After finding the line with "Click the Global Status Error icon" in the entries below, retype exactly each line from there through the line with "Where should I", including that final line.

Supplied records
========================================

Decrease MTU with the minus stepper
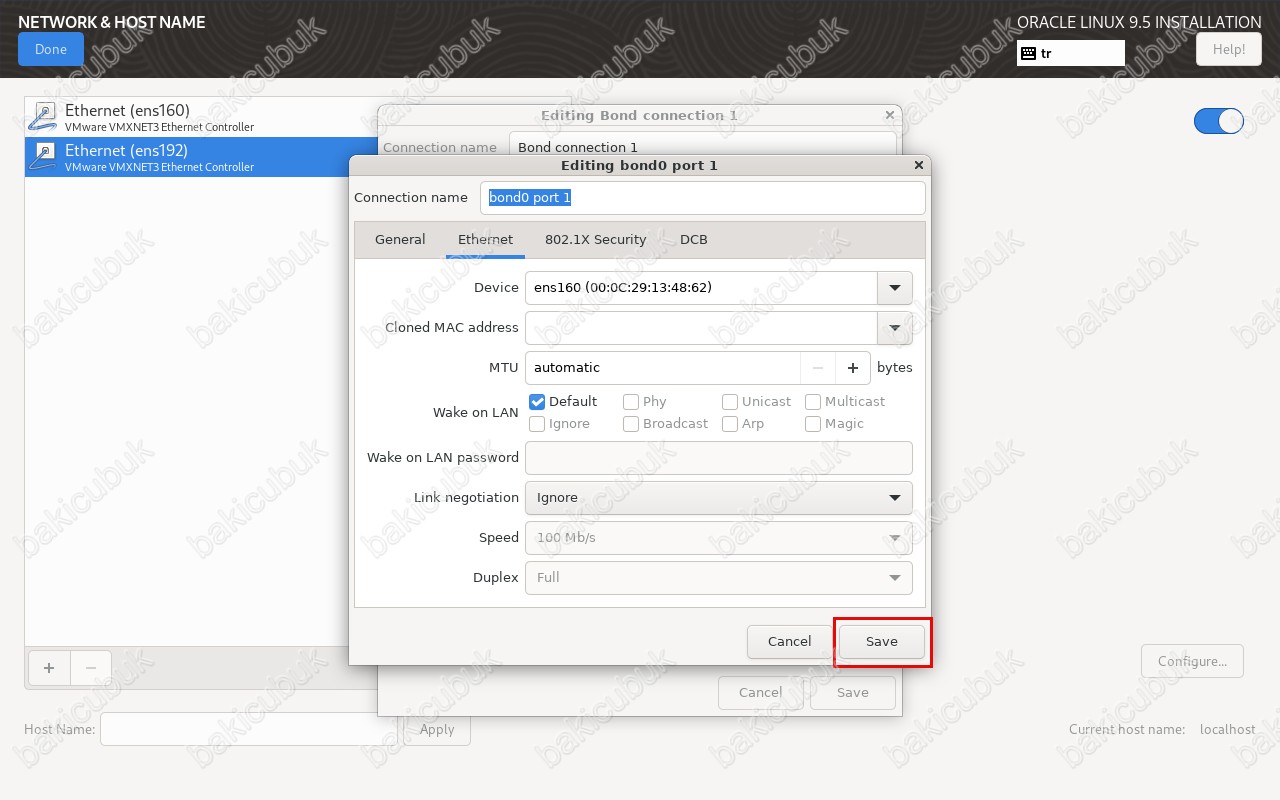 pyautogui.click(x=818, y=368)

========================================

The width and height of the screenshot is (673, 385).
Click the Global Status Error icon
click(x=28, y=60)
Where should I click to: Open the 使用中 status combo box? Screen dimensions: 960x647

========================================

Result of the exercise
Click the Global Status Error icon
click(x=28, y=60)
Where should I click to: Open the 使用中 status combo box? Screen dimensions: 960x647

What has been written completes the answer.